_Source extract:_
The Apollo control programs included two related to job scheduling: the Executive and the Waitlist. The Executive could handle up to seven jobs at once while the Waitlist had a limit of nine short tasks85. Waitlist tasks had execution times of 4 milliseconds or less. If a task ran longer than that, it would be promoted by the Waitlist to "job" status and moved to the Executive's queue86. The Executive checked every 20 milliseconds for jobs or tasks with higher priorities than the current ones87. It also managed the DSKY displays88. If the Executive checked the priority list and found no other jobs waiting, it executed a program called DUMMY JOB continuously until another job came into the queue89.
 
The Executive had other duties as part of controlling jobs. One solution to the tight memory in the AGC was the concept of time-sharing the erasable memory90. No job had permanent claim to any registers in the erasable store. When a job was being executed, the Executive would assign it a "coreset" of 12 erasable memory locations. Also, when interpretive jobs were being ran (the Interpreter is explained below), an additional 43 cells were allocated for vector accumulation (VAC). The final lunar landing programs had eight coresets in the LEM computer and just seven in the CM. Both had five VACs91. Moreover, memory locations were given multiple assignments where it was assured that the owning processes would never execute at the same time. This approach caused innumerable problems in testing as software evolved and memory conflicts were created due to the changes.

_Stored data:_
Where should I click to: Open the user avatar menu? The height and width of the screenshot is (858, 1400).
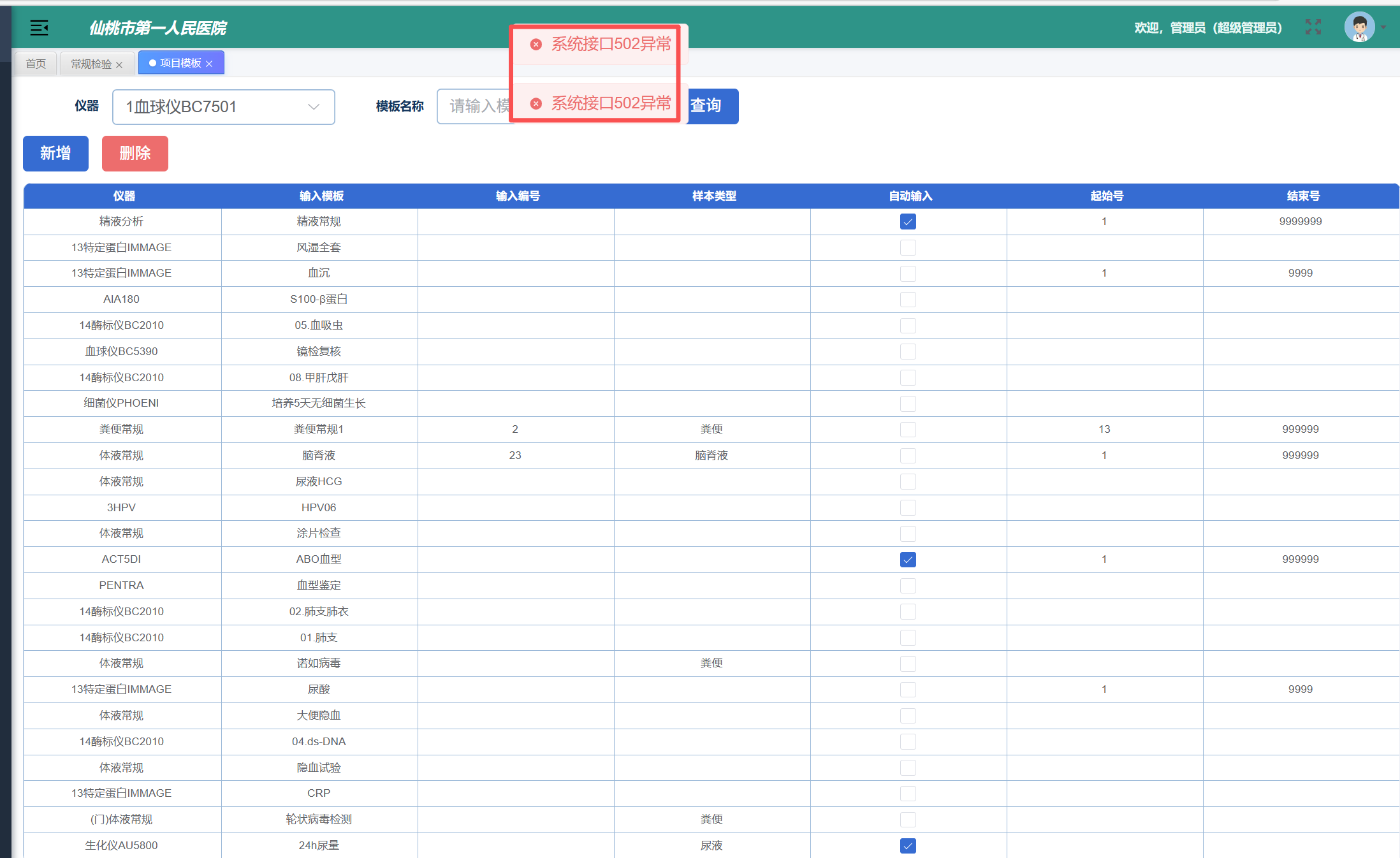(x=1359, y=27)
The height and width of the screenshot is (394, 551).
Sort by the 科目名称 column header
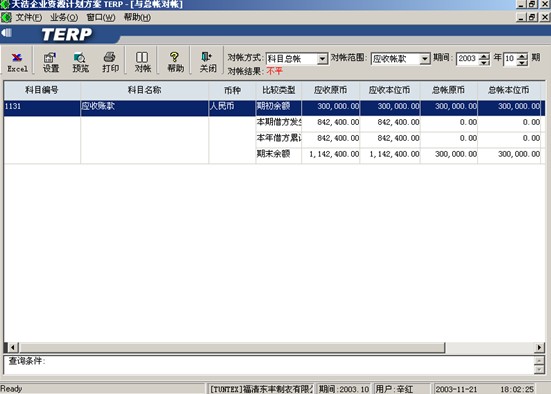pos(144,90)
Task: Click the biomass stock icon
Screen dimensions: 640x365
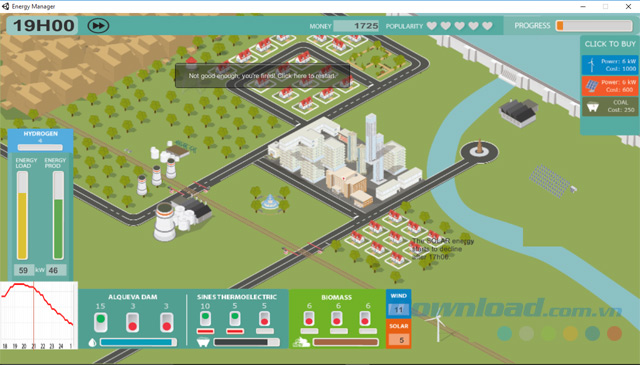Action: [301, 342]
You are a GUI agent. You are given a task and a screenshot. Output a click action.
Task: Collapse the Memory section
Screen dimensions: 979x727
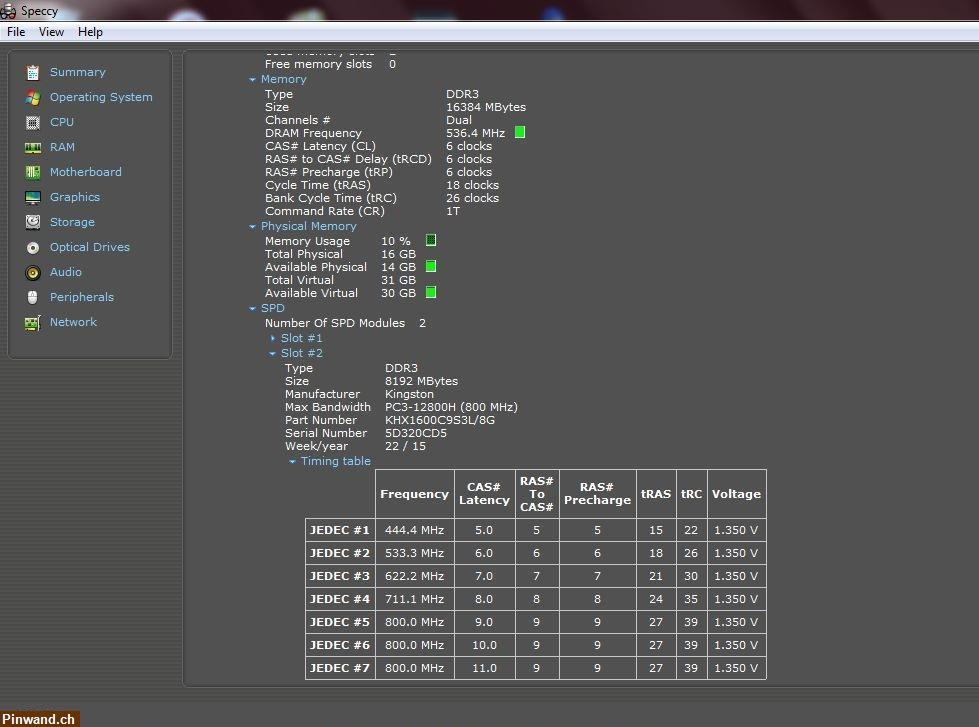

---

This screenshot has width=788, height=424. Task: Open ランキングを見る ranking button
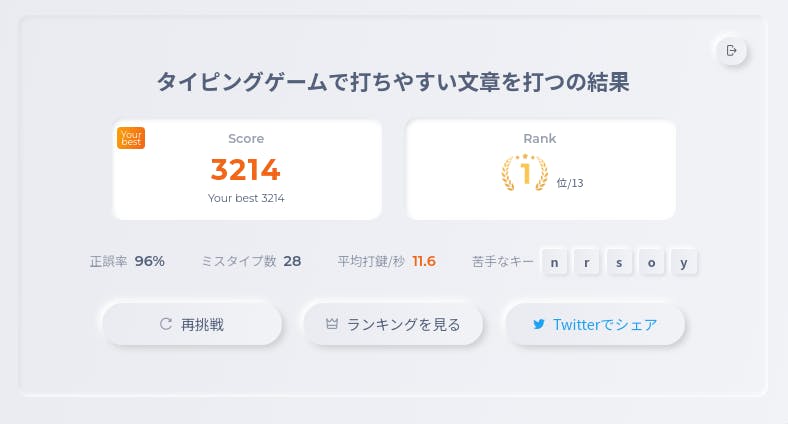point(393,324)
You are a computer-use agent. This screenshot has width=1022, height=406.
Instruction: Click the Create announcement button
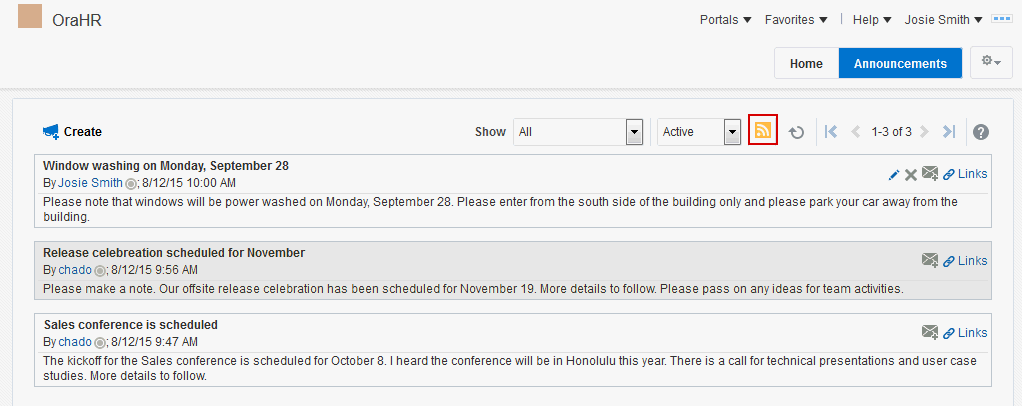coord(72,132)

_Required work:_
1: Translate this sentence from the Apollo scheduling passage into Spanish: "No job had permanent claim to any registers in the erasable store."
2: Repeat everything in the Apollo scheduling passage from "The Executive had" down to "to the changes.".
3: List every program in the Apollo scheduling passage that is referred to by a proper name.
The entries have no connection to the Apollo scheduling passage.

_Outputs for the tasks:_
1: Ningún trabajo tenía derecho permanente sobre ningún registro de la memoria borrable.

2:
The Executive had other duties as part of controlling jobs. One solution to the tight memory in the AGC was the concept of time-sharing the erasable memory90. No job had permanent claim to any registers in the erasable store. When a job was being executed, the Executive would assign it a "coreset" of 12 erasable memory locations. Also, when interpretive jobs were being ran (the Interpreter is explained below), an additional 43 cells were allocated for vector accumulation (VAC). The final lunar landing programs had eight coresets in the LEM computer and just seven in the CM. Both had five VACs91. Moreover, memory locations were given multiple assignments where it was assured that the owning processes would never execute at the same time. This approach caused innumerable problems in testing as software evolved and memory conflicts were created due to the changes.

3:
- Executive
- Waitlist
- DUMMY JOB
- Interpreter